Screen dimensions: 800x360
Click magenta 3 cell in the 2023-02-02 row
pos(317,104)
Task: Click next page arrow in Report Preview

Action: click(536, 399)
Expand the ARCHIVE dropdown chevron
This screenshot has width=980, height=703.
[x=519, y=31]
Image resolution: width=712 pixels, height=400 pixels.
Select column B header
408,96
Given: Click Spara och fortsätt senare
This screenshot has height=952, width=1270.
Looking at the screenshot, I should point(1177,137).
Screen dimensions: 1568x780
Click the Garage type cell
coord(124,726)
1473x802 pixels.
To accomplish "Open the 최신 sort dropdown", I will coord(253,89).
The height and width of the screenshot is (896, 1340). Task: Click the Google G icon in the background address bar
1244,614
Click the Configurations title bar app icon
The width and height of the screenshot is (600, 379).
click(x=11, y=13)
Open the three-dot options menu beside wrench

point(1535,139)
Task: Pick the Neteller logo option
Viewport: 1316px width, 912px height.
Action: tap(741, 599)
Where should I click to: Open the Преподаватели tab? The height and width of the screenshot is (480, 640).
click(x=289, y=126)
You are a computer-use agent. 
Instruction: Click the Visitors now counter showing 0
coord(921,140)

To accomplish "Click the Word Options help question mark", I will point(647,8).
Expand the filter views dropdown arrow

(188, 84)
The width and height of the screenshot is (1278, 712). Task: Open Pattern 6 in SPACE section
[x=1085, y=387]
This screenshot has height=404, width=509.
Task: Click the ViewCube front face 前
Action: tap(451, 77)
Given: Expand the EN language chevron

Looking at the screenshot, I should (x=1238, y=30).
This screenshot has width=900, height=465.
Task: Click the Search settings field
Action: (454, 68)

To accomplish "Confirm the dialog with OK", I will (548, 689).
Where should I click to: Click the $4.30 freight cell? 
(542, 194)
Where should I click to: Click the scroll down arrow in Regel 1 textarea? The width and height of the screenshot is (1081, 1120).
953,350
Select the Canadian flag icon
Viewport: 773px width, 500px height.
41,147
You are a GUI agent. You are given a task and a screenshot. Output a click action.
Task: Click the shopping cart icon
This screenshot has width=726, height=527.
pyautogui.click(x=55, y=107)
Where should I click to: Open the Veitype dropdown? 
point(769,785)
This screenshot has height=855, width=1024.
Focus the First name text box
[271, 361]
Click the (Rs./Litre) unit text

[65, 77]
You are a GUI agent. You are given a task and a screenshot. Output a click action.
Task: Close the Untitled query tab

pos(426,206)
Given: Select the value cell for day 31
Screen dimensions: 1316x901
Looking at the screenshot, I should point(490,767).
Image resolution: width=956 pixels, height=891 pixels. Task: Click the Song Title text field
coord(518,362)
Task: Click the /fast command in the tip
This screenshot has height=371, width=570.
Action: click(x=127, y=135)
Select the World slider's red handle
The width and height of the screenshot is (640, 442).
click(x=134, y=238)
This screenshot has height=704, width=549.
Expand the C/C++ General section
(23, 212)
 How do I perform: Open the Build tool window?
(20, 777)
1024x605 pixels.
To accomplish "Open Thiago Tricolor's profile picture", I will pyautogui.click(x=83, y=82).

What the task requires — Reproduce the entries exactly. Every word has to stay the same.

Output of the exercise —
Screen dimensions: 800x360
Click magenta 3 cell in the 2023-02-02 row
pos(317,104)
Task: Click next page arrow in Report Preview

Action: click(536, 399)
Expand the ARCHIVE dropdown chevron
This screenshot has width=980, height=703.
[x=519, y=31]
Image resolution: width=712 pixels, height=400 pixels.
Select column B header
408,96
Given: Click Spara och fortsätt senare
This screenshot has height=952, width=1270.
Looking at the screenshot, I should point(1177,137).
Screen dimensions: 1568x780
Click the Garage type cell
coord(124,726)
1473x802 pixels.
To accomplish "Open the 최신 sort dropdown", I will coord(253,89).
The height and width of the screenshot is (896, 1340). Task: Click the Google G icon in the background address bar
1244,614
Click the Configurations title bar app icon
The width and height of the screenshot is (600, 379).
click(x=11, y=13)
Open the three-dot options menu beside wrench

point(1535,139)
Task: Pick the Neteller logo option
Viewport: 1316px width, 912px height.
Action: tap(741, 599)
Where should I click to: Open the Преподаватели tab? The height and width of the screenshot is (480, 640).
click(x=289, y=126)
You are a computer-use agent. 
Instruction: Click the Visitors now counter showing 0
coord(921,140)

To accomplish "Click the Word Options help question mark", I will point(647,8).
Expand the filter views dropdown arrow

(188, 84)
The width and height of the screenshot is (1278, 712). Task: Open Pattern 6 in SPACE section
[x=1085, y=387]
This screenshot has height=404, width=509.
Task: Click the ViewCube front face 前
Action: tap(451, 77)
Given: Expand the EN language chevron

Looking at the screenshot, I should (x=1238, y=30).
This screenshot has width=900, height=465.
Task: Click the Search settings field
Action: (454, 68)

To accomplish "Confirm the dialog with OK", I will (548, 689).
Where should I click to: Click the $4.30 freight cell? 
(542, 194)
Where should I click to: Click the scroll down arrow in Regel 1 textarea? The width and height of the screenshot is (1081, 1120).
953,350
Select the Canadian flag icon
Viewport: 773px width, 500px height.
41,147
You are a GUI agent. You are given a task and a screenshot. Output a click action.
Task: Click the shopping cart icon
This screenshot has width=726, height=527.
pyautogui.click(x=55, y=107)
Where should I click to: Open the Veitype dropdown? 
point(769,785)
This screenshot has height=855, width=1024.
Focus the First name text box
[271, 361]
Click the (Rs./Litre) unit text

[65, 77]
You are a GUI agent. You are given a task and a screenshot. Output a click action.
Task: Close the Untitled query tab

pos(426,206)
Given: Select the value cell for day 31
Screen dimensions: 1316x901
Looking at the screenshot, I should point(490,767).
Image resolution: width=956 pixels, height=891 pixels. Task: Click the Song Title text field
coord(518,362)
Task: Click the /fast command in the tip
This screenshot has height=371, width=570.
Action: click(x=127, y=135)
Select the World slider's red handle
The width and height of the screenshot is (640, 442).
click(x=134, y=238)
This screenshot has height=704, width=549.
Expand the C/C++ General section
(23, 212)
 How do I perform: Open the Build tool window?
(20, 777)
1024x605 pixels.
To accomplish "Open Thiago Tricolor's profile picture", I will pyautogui.click(x=83, y=82).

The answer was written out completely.